Unsurprisingly, the answer she found was no.
“No matter who is doing the measuring, the college – and work-readiness rates of high school seniors and high school graduates are appalling low.”
Karen reports that only three in ten seniors, at best, are college – ready and up to a fourth of all first-year students at four-year colleges do not return for their second year. She cited Corporate Voices for Working Families’ research and quoted that four in ten high school graduates, at best, are work ready and that only 40 percent of business leaders surveyed offer some workforce readiness training to their workers. (More information is available in our Corporate Voices research reports and publications, including “Are They Really Ready to Work?” and “The Ill-Prepared Workforce.”) This also echoes other research (see this recent story on NPR) being done around the country on college and work preparedness, the findings of which are consistent—our graduates are not prepared.
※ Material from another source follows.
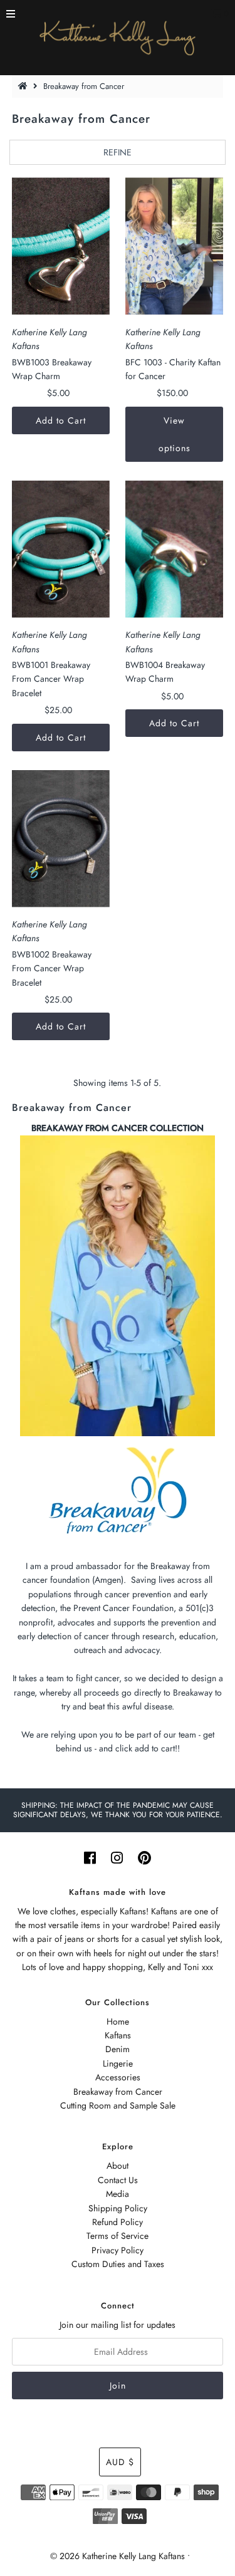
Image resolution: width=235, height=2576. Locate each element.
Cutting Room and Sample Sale (117, 2105)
Karen concludes that it is not only the schools that should be held responsible for fixing the “readiness” problem of our youth, it is the entire community.
Dan Domenech, Executive Director of the American Association of School Administrators (AASA), states, “The problem is the system, where we have silos and walls that go up . . . The community is either going to succeed or fail, but it is going to be a community effort. Not the school’s effort, not the [YMCA’s] effort, not the United Way’s effort, not the businesses’ and corporations’ [effort]. A joint effort that everybody agrees on is necessary for success.”
Corporate Voices agrees. Corporate Voices challenges business leaders to invest in workforce readiness as a business imperative. In other words, Corporate Voices believes that business leaders should build broader partnerships with community leaders to ensure that they are receiving a qualified workforce with the skills that they need to succeed.
Along with AASA and other national organizations, Corporate Voices is a member of the Ready by 21 National Partnership. The Partnership, headed by the Forum for Youth Investment and Karen Pittman, helps communities improve the odds that all youth are ready for work, college and life. Ready by 21 taps the expertise and dedication of diverse leaders who care about children, youth and families, meeting them where they are and helping them chart a course for better outcomes for young people. The Partnership and the Ready by 21 strategy embrace the notion that helping young people prepare for work and life is a broad-based community effort that requires coalitions working together and pairing resources for our children’s future.